1. Passenger Tim Morgan said: “In 1982, A British Airways flight from Singapore to Australia flew next to an erupting volcano near Indonesia, and ash shut down all four of the engines. The captain said: ‘Ladies and gentlemen, this is your captain speaking. We have a small problem — all four engines have stopped. We are doing our damnedest to get them going again. I trust you are not in too much distress’.”
2. Passenger Thea Kvant said: “Flying to Hungary from Sweden last year, the plane was taking quite some time to start moving — at one point the engines started, ran for about a minute and then shut off again. Then the captain said: ‘I would like to assure you there is nothing wrong with the plane, I just pressed the wrong button’.”
3. Passenger Serge Habourdin said: “Many years ago, we were seated on a flight due to depart on an early-morning domestic flight from Paris to Nice and nothing was happening. After a while, the passengers started to grumble and the pilot announced over the public address system: ‘Ladies and gentlemen, we have a little technical problem that is to be solved soon. I don’t know about you, but as far as I am concerned, I do prefer to arrive late in this world than to arrive in advance in the other one’.”
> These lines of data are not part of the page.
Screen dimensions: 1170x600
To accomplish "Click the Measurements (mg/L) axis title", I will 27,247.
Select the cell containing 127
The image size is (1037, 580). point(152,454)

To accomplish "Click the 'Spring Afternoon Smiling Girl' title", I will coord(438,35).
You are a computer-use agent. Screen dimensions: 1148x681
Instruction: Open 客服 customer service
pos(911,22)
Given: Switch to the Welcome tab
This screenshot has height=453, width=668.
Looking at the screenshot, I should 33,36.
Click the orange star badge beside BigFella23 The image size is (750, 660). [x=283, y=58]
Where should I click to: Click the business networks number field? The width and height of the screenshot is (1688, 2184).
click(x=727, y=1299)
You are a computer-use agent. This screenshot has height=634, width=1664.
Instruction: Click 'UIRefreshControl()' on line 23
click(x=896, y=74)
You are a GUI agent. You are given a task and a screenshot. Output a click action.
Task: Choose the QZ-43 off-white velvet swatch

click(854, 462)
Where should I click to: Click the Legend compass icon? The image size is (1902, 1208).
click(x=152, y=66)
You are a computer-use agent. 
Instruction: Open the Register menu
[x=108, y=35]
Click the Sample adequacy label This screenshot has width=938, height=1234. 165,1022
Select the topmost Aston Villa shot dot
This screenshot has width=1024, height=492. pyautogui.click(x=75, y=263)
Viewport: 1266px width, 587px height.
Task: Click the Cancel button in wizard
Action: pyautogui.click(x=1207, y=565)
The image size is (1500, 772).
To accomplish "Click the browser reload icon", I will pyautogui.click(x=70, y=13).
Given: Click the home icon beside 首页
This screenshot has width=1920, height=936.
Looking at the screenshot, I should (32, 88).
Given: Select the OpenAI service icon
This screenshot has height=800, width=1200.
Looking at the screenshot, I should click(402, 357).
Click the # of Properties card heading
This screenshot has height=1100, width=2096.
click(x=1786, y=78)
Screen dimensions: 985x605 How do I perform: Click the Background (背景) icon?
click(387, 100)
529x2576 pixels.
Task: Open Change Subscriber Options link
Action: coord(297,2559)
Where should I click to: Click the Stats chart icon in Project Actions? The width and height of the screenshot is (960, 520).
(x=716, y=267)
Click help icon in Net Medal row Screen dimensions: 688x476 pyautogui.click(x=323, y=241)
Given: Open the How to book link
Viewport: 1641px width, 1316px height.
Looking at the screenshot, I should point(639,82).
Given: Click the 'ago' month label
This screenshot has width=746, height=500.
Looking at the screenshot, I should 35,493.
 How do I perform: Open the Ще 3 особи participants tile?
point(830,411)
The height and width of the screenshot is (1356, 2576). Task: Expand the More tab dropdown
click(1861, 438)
4. Passenger Doug Massey said: “My favourite is what the pilot said to me when I was the only passenger on a plane meant for 100. He said: ‘Welcome to the Doug Massey Private Airline. We hope you enjoy your flight to Burlington. After we’ve reached the cruising altitude, I’ll turn off the seat belt sign and encourage you to try all the other seats in the cabin and let us know which one you like best’.”